I’ve been thinking about whether we’ve crossed over from a model-bottleneck era to a context-bottleneck era, and honestly, I think the context bottleneck has always been there. The whole prompt engineering movement was about this — the prompt is the context for one LLM call, so of course spending time getting it right produces better outcomes.

What’s different now is scale. We’re in the age of scalable context. Organizations want agents that operate at the scale of their business. But as they try to scale up, they discover that these agentic systems don’t have what they need to contain the power of the model. The model can make an enormous amount of changes to your software faster than ever. But you still have to maintain the context. What is this product for? Why are we building it? What are the design patterns we use? What are the critical parts of the software that need more rigorous testing if changed?

You can’t rewrite that every time you sit down to work. You want to capture it once, keep it reliable and up to date, and make it available to everybody on the team.
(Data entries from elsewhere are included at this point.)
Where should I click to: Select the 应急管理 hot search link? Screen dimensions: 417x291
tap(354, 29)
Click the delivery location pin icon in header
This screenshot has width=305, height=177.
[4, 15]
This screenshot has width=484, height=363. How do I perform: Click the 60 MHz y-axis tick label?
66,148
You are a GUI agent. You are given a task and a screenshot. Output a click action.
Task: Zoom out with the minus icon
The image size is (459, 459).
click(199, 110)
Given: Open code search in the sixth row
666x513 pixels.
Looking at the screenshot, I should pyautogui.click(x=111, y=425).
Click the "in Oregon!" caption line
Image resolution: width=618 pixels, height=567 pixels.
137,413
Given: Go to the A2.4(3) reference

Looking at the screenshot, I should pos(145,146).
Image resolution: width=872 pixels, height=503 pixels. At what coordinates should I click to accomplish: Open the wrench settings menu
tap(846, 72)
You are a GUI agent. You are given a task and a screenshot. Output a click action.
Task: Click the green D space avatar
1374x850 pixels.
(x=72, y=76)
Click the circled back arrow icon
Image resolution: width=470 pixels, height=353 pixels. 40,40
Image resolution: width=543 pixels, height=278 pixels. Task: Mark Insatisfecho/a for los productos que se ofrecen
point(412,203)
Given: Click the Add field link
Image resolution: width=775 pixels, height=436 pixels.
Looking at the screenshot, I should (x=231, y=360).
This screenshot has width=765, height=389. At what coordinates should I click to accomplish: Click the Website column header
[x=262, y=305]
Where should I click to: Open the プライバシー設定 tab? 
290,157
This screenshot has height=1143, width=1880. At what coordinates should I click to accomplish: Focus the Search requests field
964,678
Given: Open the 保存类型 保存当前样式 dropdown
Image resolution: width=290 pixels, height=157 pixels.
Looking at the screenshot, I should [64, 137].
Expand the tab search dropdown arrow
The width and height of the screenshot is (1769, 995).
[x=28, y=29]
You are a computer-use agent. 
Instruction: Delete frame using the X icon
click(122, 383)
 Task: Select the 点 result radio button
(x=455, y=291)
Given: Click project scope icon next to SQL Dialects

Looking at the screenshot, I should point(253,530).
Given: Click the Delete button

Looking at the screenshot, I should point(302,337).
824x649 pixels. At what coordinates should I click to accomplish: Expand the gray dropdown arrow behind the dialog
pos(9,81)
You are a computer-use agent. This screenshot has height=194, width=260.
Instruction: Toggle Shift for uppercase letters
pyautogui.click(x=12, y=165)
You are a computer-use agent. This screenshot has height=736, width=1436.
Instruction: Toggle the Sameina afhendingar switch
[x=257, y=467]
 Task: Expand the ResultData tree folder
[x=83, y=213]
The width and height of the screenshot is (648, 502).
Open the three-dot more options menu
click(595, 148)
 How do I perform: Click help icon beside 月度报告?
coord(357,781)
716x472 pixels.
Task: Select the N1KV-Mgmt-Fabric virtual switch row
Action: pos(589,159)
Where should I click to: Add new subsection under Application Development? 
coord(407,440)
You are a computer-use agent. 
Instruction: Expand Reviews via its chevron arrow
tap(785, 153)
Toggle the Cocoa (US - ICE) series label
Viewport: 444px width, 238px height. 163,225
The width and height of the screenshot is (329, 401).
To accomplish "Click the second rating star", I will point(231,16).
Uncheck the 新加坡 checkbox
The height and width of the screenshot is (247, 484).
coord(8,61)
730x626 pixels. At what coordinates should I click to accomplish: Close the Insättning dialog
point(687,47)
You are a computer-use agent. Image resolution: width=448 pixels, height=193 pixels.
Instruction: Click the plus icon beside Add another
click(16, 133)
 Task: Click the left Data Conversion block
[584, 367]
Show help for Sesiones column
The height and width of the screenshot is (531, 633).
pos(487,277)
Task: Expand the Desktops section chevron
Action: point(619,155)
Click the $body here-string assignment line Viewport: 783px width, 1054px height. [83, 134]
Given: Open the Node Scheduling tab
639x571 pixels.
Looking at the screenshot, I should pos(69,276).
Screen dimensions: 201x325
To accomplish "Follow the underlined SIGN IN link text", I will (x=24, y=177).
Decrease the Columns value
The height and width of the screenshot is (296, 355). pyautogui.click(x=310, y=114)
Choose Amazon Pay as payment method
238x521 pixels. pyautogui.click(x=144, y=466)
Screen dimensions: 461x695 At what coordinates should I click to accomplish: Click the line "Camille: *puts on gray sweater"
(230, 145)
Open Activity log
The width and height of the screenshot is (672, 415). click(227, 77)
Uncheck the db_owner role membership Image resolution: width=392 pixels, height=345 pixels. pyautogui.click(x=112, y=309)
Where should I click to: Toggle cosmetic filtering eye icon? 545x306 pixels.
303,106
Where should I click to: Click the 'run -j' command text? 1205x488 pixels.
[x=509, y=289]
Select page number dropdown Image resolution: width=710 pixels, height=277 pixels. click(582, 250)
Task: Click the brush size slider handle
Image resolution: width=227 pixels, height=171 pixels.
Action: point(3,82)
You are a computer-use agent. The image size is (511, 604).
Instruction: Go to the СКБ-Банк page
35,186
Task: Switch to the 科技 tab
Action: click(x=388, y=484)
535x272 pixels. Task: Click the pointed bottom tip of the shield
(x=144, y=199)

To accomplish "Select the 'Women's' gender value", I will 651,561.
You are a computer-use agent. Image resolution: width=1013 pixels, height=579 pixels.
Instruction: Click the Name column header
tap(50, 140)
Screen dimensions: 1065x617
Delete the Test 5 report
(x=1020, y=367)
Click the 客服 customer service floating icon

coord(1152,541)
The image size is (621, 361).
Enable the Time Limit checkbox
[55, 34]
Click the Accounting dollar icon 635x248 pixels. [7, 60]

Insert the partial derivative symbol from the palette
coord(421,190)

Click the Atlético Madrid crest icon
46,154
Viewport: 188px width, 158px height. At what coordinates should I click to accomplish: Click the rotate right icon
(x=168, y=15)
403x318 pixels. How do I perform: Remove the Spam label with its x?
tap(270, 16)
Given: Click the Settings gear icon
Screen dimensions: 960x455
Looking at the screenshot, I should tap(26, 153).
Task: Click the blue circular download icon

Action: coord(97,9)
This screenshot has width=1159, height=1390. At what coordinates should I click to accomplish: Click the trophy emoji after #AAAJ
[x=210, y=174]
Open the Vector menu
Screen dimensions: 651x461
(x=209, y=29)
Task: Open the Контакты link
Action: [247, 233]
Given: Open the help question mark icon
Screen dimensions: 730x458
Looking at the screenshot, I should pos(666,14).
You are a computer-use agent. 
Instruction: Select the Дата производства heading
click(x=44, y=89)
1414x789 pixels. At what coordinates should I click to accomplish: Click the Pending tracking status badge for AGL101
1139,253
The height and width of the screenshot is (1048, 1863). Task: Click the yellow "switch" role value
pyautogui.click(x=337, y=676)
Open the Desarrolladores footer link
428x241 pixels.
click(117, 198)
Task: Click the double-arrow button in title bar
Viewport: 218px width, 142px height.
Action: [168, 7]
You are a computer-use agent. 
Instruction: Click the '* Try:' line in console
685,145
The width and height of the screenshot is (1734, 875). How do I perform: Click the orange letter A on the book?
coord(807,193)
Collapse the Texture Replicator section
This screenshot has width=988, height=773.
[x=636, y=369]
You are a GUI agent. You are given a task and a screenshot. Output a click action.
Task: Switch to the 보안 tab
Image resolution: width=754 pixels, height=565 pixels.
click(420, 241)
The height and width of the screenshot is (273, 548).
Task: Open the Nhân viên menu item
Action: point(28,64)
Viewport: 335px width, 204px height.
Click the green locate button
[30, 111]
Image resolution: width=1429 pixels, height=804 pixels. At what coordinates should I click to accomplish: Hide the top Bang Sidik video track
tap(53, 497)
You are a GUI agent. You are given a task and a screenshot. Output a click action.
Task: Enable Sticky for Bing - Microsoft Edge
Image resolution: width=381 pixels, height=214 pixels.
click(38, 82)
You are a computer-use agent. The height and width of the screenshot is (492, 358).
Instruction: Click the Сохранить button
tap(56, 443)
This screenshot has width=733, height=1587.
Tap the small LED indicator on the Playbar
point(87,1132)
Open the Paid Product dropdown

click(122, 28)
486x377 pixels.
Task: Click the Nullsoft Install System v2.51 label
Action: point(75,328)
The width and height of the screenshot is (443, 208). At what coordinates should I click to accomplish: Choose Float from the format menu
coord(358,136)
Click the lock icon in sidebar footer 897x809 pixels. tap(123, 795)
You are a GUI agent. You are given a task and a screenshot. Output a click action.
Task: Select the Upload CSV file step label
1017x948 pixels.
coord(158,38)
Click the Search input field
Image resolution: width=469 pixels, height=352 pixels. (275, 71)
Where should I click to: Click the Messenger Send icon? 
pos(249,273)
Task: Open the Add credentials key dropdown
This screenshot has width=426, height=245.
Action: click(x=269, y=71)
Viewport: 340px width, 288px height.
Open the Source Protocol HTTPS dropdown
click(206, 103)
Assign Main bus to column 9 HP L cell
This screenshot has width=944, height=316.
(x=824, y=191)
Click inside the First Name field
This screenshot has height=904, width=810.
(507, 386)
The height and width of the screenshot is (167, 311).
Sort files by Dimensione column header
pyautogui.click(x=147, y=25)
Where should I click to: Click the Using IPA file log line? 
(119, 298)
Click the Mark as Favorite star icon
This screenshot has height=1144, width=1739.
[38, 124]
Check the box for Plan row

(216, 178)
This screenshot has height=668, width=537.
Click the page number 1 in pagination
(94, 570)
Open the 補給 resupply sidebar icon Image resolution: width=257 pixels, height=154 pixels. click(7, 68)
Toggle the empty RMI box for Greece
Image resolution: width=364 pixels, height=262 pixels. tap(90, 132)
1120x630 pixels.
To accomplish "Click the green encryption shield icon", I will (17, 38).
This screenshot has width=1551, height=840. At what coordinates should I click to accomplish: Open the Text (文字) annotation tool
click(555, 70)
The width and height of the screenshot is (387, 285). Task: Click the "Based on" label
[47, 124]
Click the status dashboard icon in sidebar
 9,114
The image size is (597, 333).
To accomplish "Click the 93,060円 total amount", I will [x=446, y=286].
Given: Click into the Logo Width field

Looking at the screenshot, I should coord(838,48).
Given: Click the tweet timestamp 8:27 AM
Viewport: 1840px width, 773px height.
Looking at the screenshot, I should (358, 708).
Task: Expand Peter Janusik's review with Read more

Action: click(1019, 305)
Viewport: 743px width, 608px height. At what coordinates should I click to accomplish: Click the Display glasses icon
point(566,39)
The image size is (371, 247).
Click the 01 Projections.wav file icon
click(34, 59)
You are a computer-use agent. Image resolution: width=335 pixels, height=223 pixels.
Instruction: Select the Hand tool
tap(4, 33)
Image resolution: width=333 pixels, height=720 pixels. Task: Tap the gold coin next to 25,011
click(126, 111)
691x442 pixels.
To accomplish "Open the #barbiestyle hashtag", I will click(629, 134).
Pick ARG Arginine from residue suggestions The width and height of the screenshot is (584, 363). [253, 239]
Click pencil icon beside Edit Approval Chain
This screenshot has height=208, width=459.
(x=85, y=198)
You want your organization to have a shared, accurate point of view on what you’re building and how it works.

What we’ve seen from customers who’ve adopted Driver at scale is a binary outcome. They don’t come back and say it made things 20% better. They come back and say things that weren’t working before are now working — reliably, and at scale.

The models are going to keep getting smarter. That’s a good thing. But the Data Processing Inequality isn’t going anywhere either. The ceiling is still set by the input. If you want the next model upgrade to actually deliver — if you want to stop coding agent hallucinations and AI coding agent failures at their source — invest in codebase context. It’s the input side of the equation, and it’s the only side that raises the ceiling.